Transcribe each record below word for word.

=== Section Start ===

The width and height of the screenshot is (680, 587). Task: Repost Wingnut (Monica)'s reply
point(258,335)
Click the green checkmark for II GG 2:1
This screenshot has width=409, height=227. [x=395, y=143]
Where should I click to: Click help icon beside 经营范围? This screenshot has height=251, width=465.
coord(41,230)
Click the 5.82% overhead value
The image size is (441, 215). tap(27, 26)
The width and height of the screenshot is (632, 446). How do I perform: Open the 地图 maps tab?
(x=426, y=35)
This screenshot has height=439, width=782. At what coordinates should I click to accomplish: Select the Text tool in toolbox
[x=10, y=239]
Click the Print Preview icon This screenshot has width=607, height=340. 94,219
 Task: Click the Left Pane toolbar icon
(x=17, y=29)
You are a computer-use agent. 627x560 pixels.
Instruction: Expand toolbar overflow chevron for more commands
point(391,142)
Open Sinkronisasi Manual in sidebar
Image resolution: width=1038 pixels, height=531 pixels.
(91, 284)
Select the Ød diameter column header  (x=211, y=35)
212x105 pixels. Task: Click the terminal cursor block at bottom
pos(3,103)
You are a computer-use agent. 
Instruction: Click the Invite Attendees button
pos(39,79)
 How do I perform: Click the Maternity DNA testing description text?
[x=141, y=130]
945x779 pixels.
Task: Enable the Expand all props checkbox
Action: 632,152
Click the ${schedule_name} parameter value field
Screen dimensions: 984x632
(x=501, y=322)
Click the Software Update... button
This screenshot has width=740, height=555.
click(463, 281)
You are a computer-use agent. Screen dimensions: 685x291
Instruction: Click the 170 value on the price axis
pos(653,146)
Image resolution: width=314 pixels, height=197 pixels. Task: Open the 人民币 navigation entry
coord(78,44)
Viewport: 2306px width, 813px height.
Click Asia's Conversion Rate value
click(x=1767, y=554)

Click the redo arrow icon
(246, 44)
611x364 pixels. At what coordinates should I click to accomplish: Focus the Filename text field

=== Section End ===

Result below:
The width and height of the screenshot is (680, 587). Task: Repost Wingnut (Monica)'s reply
point(258,335)
Click the green checkmark for II GG 2:1
This screenshot has width=409, height=227. [x=395, y=143]
Where should I click to: Click help icon beside 经营范围? This screenshot has height=251, width=465.
coord(41,230)
Click the 5.82% overhead value
The image size is (441, 215). tap(27, 26)
The width and height of the screenshot is (632, 446). How do I perform: Open the 地图 maps tab?
(x=426, y=35)
This screenshot has height=439, width=782. At what coordinates should I click to accomplish: Select the Text tool in toolbox
[x=10, y=239]
Click the Print Preview icon This screenshot has width=607, height=340. 94,219
 Task: Click the Left Pane toolbar icon
(x=17, y=29)
You are a computer-use agent. 627x560 pixels.
Instruction: Expand toolbar overflow chevron for more commands
point(391,142)
Open Sinkronisasi Manual in sidebar
Image resolution: width=1038 pixels, height=531 pixels.
(91, 284)
Select the Ød diameter column header  (x=211, y=35)
212x105 pixels. Task: Click the terminal cursor block at bottom
pos(3,103)
You are a computer-use agent. 
Instruction: Click the Invite Attendees button
pos(39,79)
 How do I perform: Click the Maternity DNA testing description text?
[x=141, y=130]
945x779 pixels.
Task: Enable the Expand all props checkbox
Action: 632,152
Click the ${schedule_name} parameter value field
Screen dimensions: 984x632
(x=501, y=322)
Click the Software Update... button
This screenshot has width=740, height=555.
click(463, 281)
You are a computer-use agent. Screen dimensions: 685x291
Instruction: Click the 170 value on the price axis
pos(653,146)
Image resolution: width=314 pixels, height=197 pixels. Task: Open the 人民币 navigation entry
coord(78,44)
Viewport: 2306px width, 813px height.
Click Asia's Conversion Rate value
click(x=1767, y=554)

Click the redo arrow icon
(246, 44)
611x364 pixels. At what coordinates should I click to accomplish: Focus the Filename text field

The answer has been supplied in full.